Sacrifiés les autochtones et leur culture sur l’autel du profit de la souveraineté économique européenne ! Les quelque 17 000 Sames qui ne vivent certes pas tous en Laponie, apprécieront. Cette attitude hautement condescendante risque fort de jouer en la défaveur de le cheffe de parti en fédérant les défenseurs des droits de l’Homme et du droit International. À quelques mois des élections générales, une initiative qui pourrait mettre à mal les chances d’une reconduite aux affaires.
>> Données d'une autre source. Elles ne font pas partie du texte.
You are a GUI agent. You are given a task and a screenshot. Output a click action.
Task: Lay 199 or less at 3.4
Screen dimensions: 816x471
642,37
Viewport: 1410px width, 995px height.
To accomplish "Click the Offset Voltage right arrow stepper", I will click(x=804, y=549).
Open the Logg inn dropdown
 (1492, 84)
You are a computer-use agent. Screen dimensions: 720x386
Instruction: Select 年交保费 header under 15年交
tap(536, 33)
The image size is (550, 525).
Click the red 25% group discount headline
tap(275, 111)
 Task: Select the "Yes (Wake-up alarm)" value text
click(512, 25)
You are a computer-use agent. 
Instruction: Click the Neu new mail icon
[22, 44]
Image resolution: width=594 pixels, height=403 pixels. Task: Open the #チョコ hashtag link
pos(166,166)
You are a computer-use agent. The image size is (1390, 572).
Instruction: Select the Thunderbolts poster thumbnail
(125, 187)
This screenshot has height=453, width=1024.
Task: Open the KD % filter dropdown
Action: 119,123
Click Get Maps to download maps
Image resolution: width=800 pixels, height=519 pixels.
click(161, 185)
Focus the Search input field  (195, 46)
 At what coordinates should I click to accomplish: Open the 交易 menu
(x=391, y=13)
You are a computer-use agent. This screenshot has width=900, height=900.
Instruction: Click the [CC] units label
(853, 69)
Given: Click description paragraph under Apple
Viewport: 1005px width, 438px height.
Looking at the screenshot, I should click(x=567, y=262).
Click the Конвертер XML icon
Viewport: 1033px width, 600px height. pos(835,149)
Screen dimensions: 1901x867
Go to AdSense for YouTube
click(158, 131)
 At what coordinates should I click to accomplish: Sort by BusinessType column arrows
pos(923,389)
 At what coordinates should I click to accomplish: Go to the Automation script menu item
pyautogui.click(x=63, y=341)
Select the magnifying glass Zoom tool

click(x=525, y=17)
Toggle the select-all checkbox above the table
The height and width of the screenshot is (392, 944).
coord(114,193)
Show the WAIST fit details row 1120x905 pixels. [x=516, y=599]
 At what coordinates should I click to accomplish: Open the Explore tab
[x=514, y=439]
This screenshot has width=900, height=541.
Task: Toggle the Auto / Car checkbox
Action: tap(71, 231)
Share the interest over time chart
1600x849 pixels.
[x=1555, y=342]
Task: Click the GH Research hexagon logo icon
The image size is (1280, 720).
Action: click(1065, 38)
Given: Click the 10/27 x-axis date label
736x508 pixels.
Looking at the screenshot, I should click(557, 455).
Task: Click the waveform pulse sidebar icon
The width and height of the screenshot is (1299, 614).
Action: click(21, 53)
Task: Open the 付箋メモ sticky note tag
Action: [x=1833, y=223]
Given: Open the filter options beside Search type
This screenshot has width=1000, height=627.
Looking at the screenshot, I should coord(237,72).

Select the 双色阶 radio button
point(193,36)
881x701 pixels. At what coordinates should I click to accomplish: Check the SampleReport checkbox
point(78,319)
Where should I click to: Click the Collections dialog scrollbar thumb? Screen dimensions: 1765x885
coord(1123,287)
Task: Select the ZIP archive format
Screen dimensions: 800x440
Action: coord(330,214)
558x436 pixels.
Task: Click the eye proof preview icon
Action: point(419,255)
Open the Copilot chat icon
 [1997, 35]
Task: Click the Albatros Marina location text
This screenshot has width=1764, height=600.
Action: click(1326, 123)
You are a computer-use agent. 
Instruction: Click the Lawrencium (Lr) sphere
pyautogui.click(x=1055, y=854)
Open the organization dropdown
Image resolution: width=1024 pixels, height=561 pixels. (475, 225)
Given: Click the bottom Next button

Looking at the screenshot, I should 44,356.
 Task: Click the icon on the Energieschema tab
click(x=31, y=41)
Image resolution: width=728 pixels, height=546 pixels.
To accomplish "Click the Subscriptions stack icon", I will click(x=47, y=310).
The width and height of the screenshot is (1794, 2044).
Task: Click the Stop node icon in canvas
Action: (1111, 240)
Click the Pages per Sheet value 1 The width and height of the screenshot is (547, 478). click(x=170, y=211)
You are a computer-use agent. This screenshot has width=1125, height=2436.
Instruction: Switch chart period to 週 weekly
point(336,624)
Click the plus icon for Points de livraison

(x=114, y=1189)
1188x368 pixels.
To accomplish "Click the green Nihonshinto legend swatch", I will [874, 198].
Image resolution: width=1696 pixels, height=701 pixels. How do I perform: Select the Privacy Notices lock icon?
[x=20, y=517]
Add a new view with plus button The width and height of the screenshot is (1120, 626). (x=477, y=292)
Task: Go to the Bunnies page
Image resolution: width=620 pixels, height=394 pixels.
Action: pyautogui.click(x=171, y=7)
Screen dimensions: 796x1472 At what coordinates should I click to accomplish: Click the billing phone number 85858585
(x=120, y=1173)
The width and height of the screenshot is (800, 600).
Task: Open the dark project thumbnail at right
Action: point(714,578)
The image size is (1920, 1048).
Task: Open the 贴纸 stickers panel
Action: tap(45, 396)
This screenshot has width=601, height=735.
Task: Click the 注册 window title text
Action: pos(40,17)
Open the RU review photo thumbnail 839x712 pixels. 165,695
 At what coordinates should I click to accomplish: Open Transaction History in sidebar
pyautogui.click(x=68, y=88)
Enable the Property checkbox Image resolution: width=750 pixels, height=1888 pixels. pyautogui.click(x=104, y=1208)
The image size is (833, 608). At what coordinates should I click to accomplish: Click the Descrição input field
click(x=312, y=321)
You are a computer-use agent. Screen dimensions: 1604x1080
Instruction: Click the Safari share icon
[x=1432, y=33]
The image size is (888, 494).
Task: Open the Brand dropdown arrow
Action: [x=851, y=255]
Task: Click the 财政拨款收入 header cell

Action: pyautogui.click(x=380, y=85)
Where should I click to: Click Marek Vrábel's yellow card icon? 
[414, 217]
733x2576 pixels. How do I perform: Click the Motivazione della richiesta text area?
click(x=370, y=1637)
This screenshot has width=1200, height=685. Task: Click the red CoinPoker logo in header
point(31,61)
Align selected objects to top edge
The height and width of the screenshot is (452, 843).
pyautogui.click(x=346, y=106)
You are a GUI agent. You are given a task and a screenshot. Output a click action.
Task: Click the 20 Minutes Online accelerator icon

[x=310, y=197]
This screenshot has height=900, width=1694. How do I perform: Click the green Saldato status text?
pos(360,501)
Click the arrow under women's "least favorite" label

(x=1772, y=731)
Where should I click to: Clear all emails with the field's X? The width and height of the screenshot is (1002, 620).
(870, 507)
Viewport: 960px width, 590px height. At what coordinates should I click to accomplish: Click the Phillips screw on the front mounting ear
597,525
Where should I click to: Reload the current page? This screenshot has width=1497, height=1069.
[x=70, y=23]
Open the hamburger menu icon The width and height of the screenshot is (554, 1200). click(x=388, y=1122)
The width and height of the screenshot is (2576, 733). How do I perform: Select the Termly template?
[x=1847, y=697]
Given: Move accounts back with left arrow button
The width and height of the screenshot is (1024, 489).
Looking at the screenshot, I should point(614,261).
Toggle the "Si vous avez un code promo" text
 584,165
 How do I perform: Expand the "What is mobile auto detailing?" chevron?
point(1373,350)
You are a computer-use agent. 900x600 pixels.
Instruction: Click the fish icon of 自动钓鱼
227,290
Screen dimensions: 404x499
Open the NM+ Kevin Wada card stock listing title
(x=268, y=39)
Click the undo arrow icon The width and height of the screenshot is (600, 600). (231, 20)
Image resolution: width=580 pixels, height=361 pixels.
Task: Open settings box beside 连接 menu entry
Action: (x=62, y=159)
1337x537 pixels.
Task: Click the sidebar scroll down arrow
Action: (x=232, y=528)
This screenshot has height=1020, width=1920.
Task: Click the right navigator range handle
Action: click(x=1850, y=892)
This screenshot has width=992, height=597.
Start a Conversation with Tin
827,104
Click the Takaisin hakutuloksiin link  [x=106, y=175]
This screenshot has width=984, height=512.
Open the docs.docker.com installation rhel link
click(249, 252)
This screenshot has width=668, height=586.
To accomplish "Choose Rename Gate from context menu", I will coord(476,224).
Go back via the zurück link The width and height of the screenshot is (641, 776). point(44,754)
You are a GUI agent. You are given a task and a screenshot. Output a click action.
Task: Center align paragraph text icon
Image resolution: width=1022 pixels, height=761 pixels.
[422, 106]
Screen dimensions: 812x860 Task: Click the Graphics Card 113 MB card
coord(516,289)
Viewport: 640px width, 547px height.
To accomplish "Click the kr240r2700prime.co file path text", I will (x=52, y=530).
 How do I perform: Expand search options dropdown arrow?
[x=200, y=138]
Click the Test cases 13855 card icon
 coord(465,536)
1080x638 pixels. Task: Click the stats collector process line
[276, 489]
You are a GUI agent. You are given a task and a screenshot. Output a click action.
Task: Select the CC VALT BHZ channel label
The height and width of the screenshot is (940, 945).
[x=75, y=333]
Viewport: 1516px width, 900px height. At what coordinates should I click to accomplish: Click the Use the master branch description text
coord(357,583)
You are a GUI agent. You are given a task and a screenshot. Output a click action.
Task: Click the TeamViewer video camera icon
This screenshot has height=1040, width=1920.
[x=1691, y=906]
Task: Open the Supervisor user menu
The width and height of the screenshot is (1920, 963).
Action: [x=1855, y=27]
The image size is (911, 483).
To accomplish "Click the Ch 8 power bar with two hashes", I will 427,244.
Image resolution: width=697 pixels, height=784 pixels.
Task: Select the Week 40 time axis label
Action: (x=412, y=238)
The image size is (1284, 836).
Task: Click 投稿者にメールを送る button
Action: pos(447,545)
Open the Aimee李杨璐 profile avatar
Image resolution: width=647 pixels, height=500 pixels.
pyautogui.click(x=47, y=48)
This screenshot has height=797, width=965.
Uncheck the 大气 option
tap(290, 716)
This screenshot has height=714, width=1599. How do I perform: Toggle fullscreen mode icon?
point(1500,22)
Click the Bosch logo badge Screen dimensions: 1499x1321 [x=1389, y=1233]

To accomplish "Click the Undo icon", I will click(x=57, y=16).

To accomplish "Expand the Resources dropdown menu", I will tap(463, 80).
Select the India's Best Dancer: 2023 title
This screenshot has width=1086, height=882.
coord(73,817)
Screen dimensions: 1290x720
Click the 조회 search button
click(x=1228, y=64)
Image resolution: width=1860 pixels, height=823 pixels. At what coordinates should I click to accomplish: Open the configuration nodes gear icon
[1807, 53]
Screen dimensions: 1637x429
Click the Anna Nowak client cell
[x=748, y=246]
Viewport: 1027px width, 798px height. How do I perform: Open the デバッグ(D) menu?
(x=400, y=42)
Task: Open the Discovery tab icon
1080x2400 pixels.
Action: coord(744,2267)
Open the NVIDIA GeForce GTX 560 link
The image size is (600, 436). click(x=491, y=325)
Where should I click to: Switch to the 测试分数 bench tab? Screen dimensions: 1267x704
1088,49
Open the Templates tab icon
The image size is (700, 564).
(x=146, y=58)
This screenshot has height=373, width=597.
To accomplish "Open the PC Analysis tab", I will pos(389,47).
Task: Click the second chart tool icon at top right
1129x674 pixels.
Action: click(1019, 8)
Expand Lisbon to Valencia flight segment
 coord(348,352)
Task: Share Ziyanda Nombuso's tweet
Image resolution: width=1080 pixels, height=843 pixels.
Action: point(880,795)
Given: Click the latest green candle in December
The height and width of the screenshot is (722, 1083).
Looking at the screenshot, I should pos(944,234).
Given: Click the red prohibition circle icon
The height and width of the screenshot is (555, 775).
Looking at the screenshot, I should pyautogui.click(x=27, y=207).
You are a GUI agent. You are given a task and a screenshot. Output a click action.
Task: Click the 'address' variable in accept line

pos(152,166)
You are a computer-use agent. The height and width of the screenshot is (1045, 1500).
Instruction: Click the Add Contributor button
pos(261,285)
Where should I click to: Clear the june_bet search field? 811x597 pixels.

Un enjeu électoral dont les Chrétiens-démocrates n’ont sans doute pas mesuré l’entière portée.
À propos de l’histoire des Sames, il est bon de rappeler que les Suédois ont signé la Convention de 1989 relative aux peuples indigènes et tribaux de l’Organisation Internationale du Travail mais qu’ils ne l’ont jamais ratifiée. Leurs voisins norvégiens l’ont fait, par exemple ! Les Suédois ont toujours traîné leurs sabots pour accorder leur plein droit aux Sames. Il n’y a pas encore si longtemps, les Suédois parlaient des Lapons (guenille, lavette en suédois) en les évoquant. La Laponie est toujours une province. Au début du XXème siècle, les « experts » de l’Institut de biologie raciale d’Uppsala estimaient que les Lapons étaient apparentés à l’archétype de l’idiot du village.
Erreur politique calculée ou bourde involontaire, Mme Busch n’est pas près d’être en odeur de sainteté chez les Samis. Elle aura du mal à déminer ses propos.